## EXPLORE THE MATERIAL
(A) Translate this sentence from the passage on early human societies into Spanish: "Perhaps the only thing we can say with real certainty is that modern humans first appeared in Africa."
(B) Output the part of the passage on early human societies starting with "Archaeological discoveries are" and going on through "are very important.", word for word.

Archaeological discoveries are shattering scholars’ long-held beliefs about how the earliest humans organised their societies – and hint at possibilities for our own
by David Graeber and David Wengrow, 12 October 2021
This is a very long article and a very complex discussion and presentation. I have cut and pasted parts here to try to grasp the gist of it and do not claim it is comprehensive. Best read it all yourselves to get your own sense and interpretation of their findings, which I think are very important.
In some ways, accounts of “human origins” play a similar role for us today as myth did for ancient Greeks or Polynesians. This is not to cast aspersions on the scientific rigour or value of these accounts. It is simply to observe that the two fulfil somewhat similar functions. If we think on a scale of, say, the last 3m years, there actually was a time when someone, after all, did have to light a fire, cook a meal or perform a marriage ceremony for the first time. We know these things happened. Still, we really don’t know how. It is very difficult to resist the temptation to make up stories about what might have happened: stories which necessarily reflect our own fears, desires, obsessions and concerns. As a result, such distant times can become a vast canvas for the working out of our collective fantasies.
For most of our evolutionary history, we did indeed live in Africa – but not just the eastern savannas, as previously thought. Instead, our biological ancestors were distributed everywhere from Morocco to the Cape of Good Hope. Some of those populations remained isolated from one another for tens or even hundreds of thousands of years, cut off from their nearest relatives by deserts and rainforests. Strong regional traits developed, so that early human populations appear to have been far more physically diverse than modern humans.
Perhaps the only thing we can say with real certainty is that modern humans first appeared in Africa. When they began expanding out of Africa into Eurasia, they encountered other populations such as Neanderthals and Denisovans – less different, but still different – and these various groups interbred. Only after those other populations became extinct can we really begin talking about a single, human “us” inhabiting the planet. What all this brings home is just how radically different the social and physical world of our remote ancestors would have seemed to us – and this would have been true at least down to about 40,000BC. In other words, there is no “original” form of human society. Searching for one can only be a matter of myth-making.
Over recent decades, archeological evidence has emerged that seems to completely defy our image of what scholars call the Upper Palaeolithic period (roughly 50,000–15,000BC). For a long time, it had been assumed that this was a world made up of tiny egalitarian forager bands. But the discovery of evidence of “princely” burials and grand communal buildings has undermined that image.
In the late 19th and early 20th centuries, many in Europe and North America believed that “primitive” folk were not only incapable of political self-consciousness, they were not even capable of fully conscious thought on the individual level – or at least conscious thought worthy of the name. Nowadays, no reputable scholar would make such claims… Anthropologists who spend years talking to indigenous people in their own languages, and watching them argue with one another, tend to be well aware that even those who make their living hunting elephants or gathering lotus buds are just as sceptical, imaginative, thoughtful and capable of critical analysis as those who make their living by operating tractors, managing restaurants or chairing university departments… One of the few mid-20th-century anthropologists to take seriously the idea that early humans were our intellectual equals was Claude Lévi-Strauss…
[With respect to] rich Upper Palaeolithic burials, so often interpreted as evidence for the emergence of “inequality”, or even hereditary nobility of some sort… We can’t know much about the day-to-day lives of Palaeolithic individuals buried with rich grave goods, other than that they seem to have been as well fed and cared for as anybody else; but we can at least suggest they were seen as the ultimate individuals… This suggests we might have to shelve any premature talk of the emergence of hereditary elites… The ethnographic record abounds with examples of anomalous beings – human or otherwise – treated as exalted and dangerous; or one way in life, another in death… Much here is speculation.

## RECORDED DATA

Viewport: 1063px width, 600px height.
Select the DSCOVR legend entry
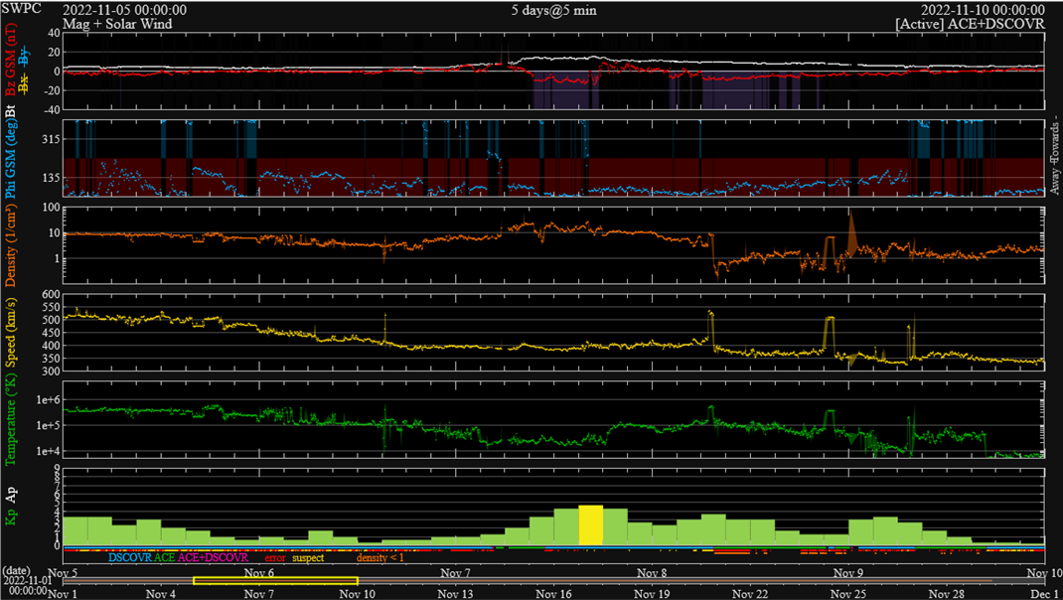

## TASK SOLUTIONS
(A) Quizás lo único que podemos afirmar con verdadera certeza es que los humanos modernos aparecieron por primera vez en África.

(B)
Archaeological discoveries are shattering scholars’ long-held beliefs about how the earliest humans organised their societies – and hint at possibilities for our own
by David Graeber and David Wengrow, 12 October 2021
This is a very long article and a very complex discussion and presentation. I have cut and pasted parts here to try to grasp the gist of it and do not claim it is comprehensive. Best read it all yourselves to get your own sense and interpretation of their findings, which I think are very important.